Looking at the amd64 CD images of Lenny, I just saw that there is the package ‘gnome’ on disk 1, while some of its dependencies are on disk 2. I don’t think that this is good. Same also applies to K3B on disk 3, and openoffice.org-kde on KDE-disk 1.
In my opinion, all packages which are located on a disk X, should only depend on a disk N (N<X). This means that the package gnome would be moved to disk 2, or its dependencies to disk 1.
This is exactly the way debimg works. Debimg uses so-called package groups, which simply represents a set of packages with cyclic dependencies.
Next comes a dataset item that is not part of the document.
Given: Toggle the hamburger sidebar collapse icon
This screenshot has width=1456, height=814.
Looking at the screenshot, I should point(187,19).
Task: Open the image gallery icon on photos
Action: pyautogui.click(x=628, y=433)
These package groups are returned in a specific order, so that a group N only requires a group <N. This order is kept when the groups are added to the disk. Furthermore, we treat the groups as one when adding them to the disk, ie. we check whether the whole group fits on the disk (and add it) or not (create a new disk). This way, we ensure that all dependencies can be satisfied.
Today, I decided to try it out and therefore wrote a small script reading the debian-cd task files and comparing the file list (of the packages added to the disk) with the file list of the official KDE disk.
The results look very good, debimg adds 11 packages and removes 26 which is not that much, and mostly caused by wrong size limits, etc. You can look at the results your self, and regenerate them using:
* [http://debimg.alioth.debian.org/tests/debian-500-amd64-kde-CD-1.diff](http://debimg.alioth.debian.org/tests/debian-500-amd64-kde-CD-1.diff) - The results
* [http://debimg.alioth.debian.org/tests/debian-cd.py](http://debimg.alioth.debian.org/tests/debian-cd.py) - The script used.
* [http://debimg.alioth.debian.org/tests/debimg.tar.gz](http://debimg.alioth.debian.org/tests/debimg.tar.gz) - The version of debimg used (current HEAD)
Anyway, debimg still needs real configuration and handling of the debian installer and source packages, but this should give you an idea of how debimg works. And a tarball, for those who don’t want to use git all the time.
BTW, I have now enabled comment threading here, a new Wordpress feature. I hope that it works, as I have not tried it out yet.